Given passage Block Start

Abstract
The microbial conversion of sugars to fuels is a promising technology, but the byproducts of biomass pretreatment processes and the fuels themselves are often toxic at industrially relevant levels. One promising solution to these problems is to engineer efflux pumps to secrete fuels and inhibitory chemicals from the cell, increasing microbial tolerance and enabling higher fuel titer. Toward that end, we used a directed evolution strategy to generate variants of the Escherichia coli AcrB efflux pump that act on the non-native substrate n-butanol, enhancing growth rates of E. coli in the presence of this biofuel by up to 25%. Furthermore, these variants confer improved tolerance to isobutanol and straightchain alcohols up to n-heptanol. Single amino acid changes in AcrB responsible for this phenotype were identified. We have also shown that both the chemical and genetic inactivation of pump activity eliminate the tolerance conferred by AcrB pump variants, supporting our assertion that the variants secrete the non-native substrates. This strategy can be applied to create an array of efflux pumps that modulate the intracellular concentrations of small molecules of interest to microbial fuel and chemical production.

Given passage Block End

Work request: According to the abstract, why are engineered efflux pumps proposed for microbial fuel production? Answer in one to three sentences.

Data segment Block Start

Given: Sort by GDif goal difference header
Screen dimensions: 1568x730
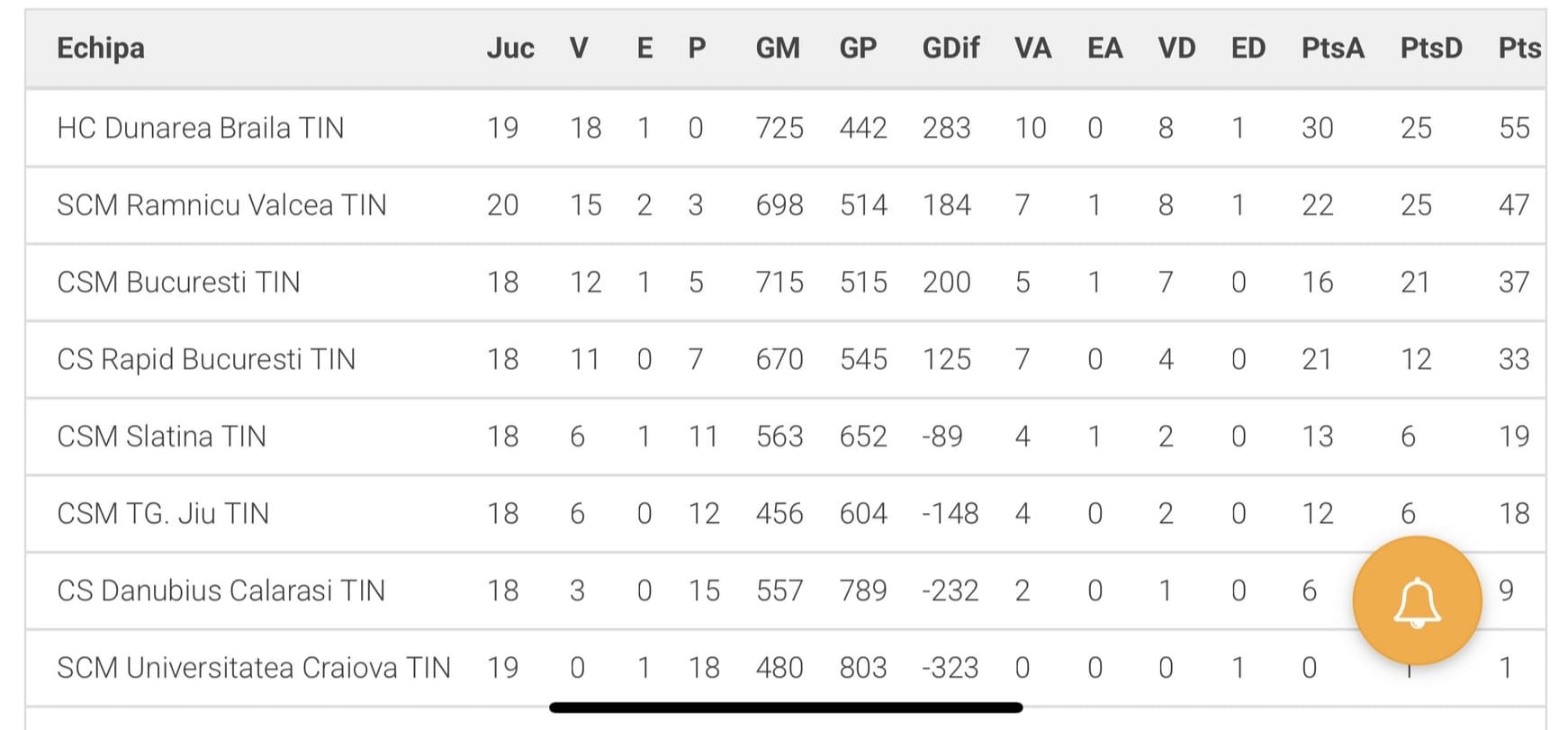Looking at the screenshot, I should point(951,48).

Data segment Block End

Reply to the exercise: The byproducts of biomass pretreatment and the fuels themselves are often toxic at industrially relevant levels. Engineered efflux pumps could secrete these fuels and inhibitory chemicals from the cell, which would increase microbial tolerance and allow higher fuel titer.